Exercise instructions =
The entries are to be output in full, word for word.
------------------------------------------------------------------------
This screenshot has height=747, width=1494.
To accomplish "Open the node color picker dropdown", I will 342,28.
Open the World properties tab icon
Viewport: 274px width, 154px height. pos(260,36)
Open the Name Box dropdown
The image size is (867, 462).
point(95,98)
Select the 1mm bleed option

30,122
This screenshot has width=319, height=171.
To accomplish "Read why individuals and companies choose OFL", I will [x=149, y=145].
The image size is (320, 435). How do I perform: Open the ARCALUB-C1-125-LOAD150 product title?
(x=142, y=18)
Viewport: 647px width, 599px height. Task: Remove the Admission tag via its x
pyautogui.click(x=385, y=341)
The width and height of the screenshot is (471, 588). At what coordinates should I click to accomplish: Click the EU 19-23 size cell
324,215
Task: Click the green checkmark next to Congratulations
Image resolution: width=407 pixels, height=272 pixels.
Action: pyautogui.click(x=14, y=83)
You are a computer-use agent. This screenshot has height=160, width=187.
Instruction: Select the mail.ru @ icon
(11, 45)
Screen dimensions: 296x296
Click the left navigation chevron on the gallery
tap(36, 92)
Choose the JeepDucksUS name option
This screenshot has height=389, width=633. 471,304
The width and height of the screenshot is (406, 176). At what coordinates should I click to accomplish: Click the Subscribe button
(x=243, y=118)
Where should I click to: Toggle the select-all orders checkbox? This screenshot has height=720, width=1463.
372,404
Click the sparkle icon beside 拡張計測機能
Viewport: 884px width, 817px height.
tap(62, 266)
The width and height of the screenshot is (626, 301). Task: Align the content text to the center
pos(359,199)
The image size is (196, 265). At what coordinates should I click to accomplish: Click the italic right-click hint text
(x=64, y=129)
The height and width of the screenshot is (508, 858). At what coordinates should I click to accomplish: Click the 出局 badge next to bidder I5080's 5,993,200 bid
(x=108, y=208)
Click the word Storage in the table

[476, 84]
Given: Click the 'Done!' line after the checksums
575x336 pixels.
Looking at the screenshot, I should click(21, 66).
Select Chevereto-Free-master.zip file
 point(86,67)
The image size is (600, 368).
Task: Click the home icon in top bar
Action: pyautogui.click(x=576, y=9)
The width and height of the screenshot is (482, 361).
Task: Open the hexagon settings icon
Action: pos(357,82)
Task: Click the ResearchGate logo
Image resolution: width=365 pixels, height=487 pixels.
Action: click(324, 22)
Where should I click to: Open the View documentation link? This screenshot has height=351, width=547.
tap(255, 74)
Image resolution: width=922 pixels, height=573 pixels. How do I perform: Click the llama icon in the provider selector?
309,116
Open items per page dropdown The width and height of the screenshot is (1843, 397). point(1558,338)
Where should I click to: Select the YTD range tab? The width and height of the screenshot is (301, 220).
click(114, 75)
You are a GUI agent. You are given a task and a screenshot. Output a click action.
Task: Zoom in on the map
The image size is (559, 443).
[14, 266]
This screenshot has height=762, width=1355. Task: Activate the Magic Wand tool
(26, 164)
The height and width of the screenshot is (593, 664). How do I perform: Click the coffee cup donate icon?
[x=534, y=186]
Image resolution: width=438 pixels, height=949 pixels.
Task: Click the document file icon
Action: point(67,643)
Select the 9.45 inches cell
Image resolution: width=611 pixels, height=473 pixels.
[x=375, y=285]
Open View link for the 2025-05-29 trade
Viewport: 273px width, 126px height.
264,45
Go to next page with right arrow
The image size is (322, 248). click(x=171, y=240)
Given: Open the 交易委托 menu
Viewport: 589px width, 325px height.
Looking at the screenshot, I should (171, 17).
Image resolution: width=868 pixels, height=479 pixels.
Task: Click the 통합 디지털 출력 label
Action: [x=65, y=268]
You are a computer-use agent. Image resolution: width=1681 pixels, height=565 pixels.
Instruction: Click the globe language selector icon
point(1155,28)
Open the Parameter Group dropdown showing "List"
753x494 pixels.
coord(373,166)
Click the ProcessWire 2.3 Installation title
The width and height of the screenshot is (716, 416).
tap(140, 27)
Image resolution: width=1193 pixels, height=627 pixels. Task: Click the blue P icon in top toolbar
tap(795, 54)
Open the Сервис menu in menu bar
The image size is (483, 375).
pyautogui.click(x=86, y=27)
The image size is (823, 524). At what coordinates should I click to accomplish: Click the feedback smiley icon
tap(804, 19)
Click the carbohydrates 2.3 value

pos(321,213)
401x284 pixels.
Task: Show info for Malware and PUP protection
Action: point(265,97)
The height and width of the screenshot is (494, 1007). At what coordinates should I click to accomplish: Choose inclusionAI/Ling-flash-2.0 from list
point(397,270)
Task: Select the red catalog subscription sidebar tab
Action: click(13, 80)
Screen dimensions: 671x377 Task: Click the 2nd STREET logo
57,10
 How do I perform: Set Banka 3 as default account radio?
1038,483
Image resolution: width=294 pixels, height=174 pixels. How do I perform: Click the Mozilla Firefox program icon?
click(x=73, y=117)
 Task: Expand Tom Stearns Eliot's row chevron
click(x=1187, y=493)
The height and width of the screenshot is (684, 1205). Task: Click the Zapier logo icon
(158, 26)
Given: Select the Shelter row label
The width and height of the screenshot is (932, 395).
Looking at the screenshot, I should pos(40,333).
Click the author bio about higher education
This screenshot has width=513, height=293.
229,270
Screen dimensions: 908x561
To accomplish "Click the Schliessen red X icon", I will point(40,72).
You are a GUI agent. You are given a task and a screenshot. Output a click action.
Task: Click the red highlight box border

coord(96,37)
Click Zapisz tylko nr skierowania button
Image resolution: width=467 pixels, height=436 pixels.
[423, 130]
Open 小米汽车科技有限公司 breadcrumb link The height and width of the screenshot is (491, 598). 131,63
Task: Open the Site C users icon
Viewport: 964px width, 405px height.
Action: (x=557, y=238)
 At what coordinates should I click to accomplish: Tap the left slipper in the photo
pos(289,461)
------------------------------------------------------------------------
Written answer =
This screenshot has height=747, width=1494.
To accomplish "Open the node color picker dropdown", I will 342,28.
Open the World properties tab icon
Viewport: 274px width, 154px height. pos(260,36)
Open the Name Box dropdown
The image size is (867, 462).
point(95,98)
Select the 1mm bleed option

30,122
This screenshot has width=319, height=171.
To accomplish "Read why individuals and companies choose OFL", I will [x=149, y=145].
The image size is (320, 435). How do I perform: Open the ARCALUB-C1-125-LOAD150 product title?
(x=142, y=18)
Viewport: 647px width, 599px height. Task: Remove the Admission tag via its x
pyautogui.click(x=385, y=341)
The width and height of the screenshot is (471, 588). At what coordinates should I click to accomplish: Click the EU 19-23 size cell
324,215
Task: Click the green checkmark next to Congratulations
Image resolution: width=407 pixels, height=272 pixels.
Action: pyautogui.click(x=14, y=83)
You are a computer-use agent. This screenshot has height=160, width=187.
Instruction: Select the mail.ru @ icon
(11, 45)
Screen dimensions: 296x296
Click the left navigation chevron on the gallery
tap(36, 92)
Choose the JeepDucksUS name option
This screenshot has height=389, width=633. 471,304
The width and height of the screenshot is (406, 176). At what coordinates should I click to accomplish: Click the Subscribe button
(x=243, y=118)
Where should I click to: Toggle the select-all orders checkbox? This screenshot has height=720, width=1463.
372,404
Click the sparkle icon beside 拡張計測機能
Viewport: 884px width, 817px height.
tap(62, 266)
The width and height of the screenshot is (626, 301). Task: Align the content text to the center
pos(359,199)
The image size is (196, 265). At what coordinates should I click to accomplish: Click the italic right-click hint text
(x=64, y=129)
The height and width of the screenshot is (508, 858). At what coordinates should I click to accomplish: Click the 出局 badge next to bidder I5080's 5,993,200 bid
(x=108, y=208)
Click the word Storage in the table

[476, 84]
Given: Click the 'Done!' line after the checksums
575x336 pixels.
Looking at the screenshot, I should click(21, 66).
Select Chevereto-Free-master.zip file
 point(86,67)
The image size is (600, 368).
Task: Click the home icon in top bar
Action: pyautogui.click(x=576, y=9)
The width and height of the screenshot is (482, 361).
Task: Open the hexagon settings icon
Action: pos(357,82)
Task: Click the ResearchGate logo
Image resolution: width=365 pixels, height=487 pixels.
Action: click(324, 22)
Where should I click to: Open the View documentation link? This screenshot has height=351, width=547.
tap(255, 74)
Image resolution: width=922 pixels, height=573 pixels. How do I perform: Click the llama icon in the provider selector?
309,116
Open items per page dropdown The width and height of the screenshot is (1843, 397). point(1558,338)
Where should I click to: Select the YTD range tab? The width and height of the screenshot is (301, 220).
click(114, 75)
You are a GUI agent. You are given a task and a screenshot. Output a click action.
Task: Zoom in on the map
The image size is (559, 443).
[14, 266]
This screenshot has height=762, width=1355. Task: Activate the Magic Wand tool
(26, 164)
The height and width of the screenshot is (593, 664). How do I perform: Click the coffee cup donate icon?
[x=534, y=186]
Image resolution: width=438 pixels, height=949 pixels.
Task: Click the document file icon
Action: point(67,643)
Select the 9.45 inches cell
Image resolution: width=611 pixels, height=473 pixels.
[x=375, y=285]
Open View link for the 2025-05-29 trade
Viewport: 273px width, 126px height.
264,45
Go to next page with right arrow
The image size is (322, 248). click(x=171, y=240)
Given: Open the 交易委托 menu
Viewport: 589px width, 325px height.
Looking at the screenshot, I should (171, 17).
Image resolution: width=868 pixels, height=479 pixels.
Task: Click the 통합 디지털 출력 label
Action: [x=65, y=268]
You are a computer-use agent. Image resolution: width=1681 pixels, height=565 pixels.
Instruction: Click the globe language selector icon
point(1155,28)
Open the Parameter Group dropdown showing "List"
753x494 pixels.
coord(373,166)
Click the ProcessWire 2.3 Installation title
The width and height of the screenshot is (716, 416).
tap(140, 27)
Image resolution: width=1193 pixels, height=627 pixels. Task: Click the blue P icon in top toolbar
tap(795, 54)
Open the Сервис menu in menu bar
The image size is (483, 375).
pyautogui.click(x=86, y=27)
The image size is (823, 524). At what coordinates should I click to accomplish: Click the feedback smiley icon
tap(804, 19)
Click the carbohydrates 2.3 value

pos(321,213)
401x284 pixels.
Task: Show info for Malware and PUP protection
Action: point(265,97)
The height and width of the screenshot is (494, 1007). At what coordinates should I click to accomplish: Choose inclusionAI/Ling-flash-2.0 from list
point(397,270)
Task: Select the red catalog subscription sidebar tab
Action: click(13, 80)
Screen dimensions: 671x377 Task: Click the 2nd STREET logo
57,10
 How do I perform: Set Banka 3 as default account radio?
1038,483
Image resolution: width=294 pixels, height=174 pixels. How do I perform: Click the Mozilla Firefox program icon?
click(x=73, y=117)
 Task: Expand Tom Stearns Eliot's row chevron
click(x=1187, y=493)
The height and width of the screenshot is (684, 1205). Task: Click the Zapier logo icon
(158, 26)
Given: Select the Shelter row label
The width and height of the screenshot is (932, 395).
Looking at the screenshot, I should pos(40,333).
Click the author bio about higher education
This screenshot has width=513, height=293.
229,270
Screen dimensions: 908x561
To accomplish "Click the Schliessen red X icon", I will point(40,72).
You are a GUI agent. You are given a task and a screenshot. Output a click action.
Task: Click the red highlight box border

coord(96,37)
Click Zapisz tylko nr skierowania button
Image resolution: width=467 pixels, height=436 pixels.
[423, 130]
Open 小米汽车科技有限公司 breadcrumb link The height and width of the screenshot is (491, 598). 131,63
Task: Open the Site C users icon
Viewport: 964px width, 405px height.
Action: (x=557, y=238)
 At what coordinates should I click to accomplish: Tap the left slipper in the photo
pos(289,461)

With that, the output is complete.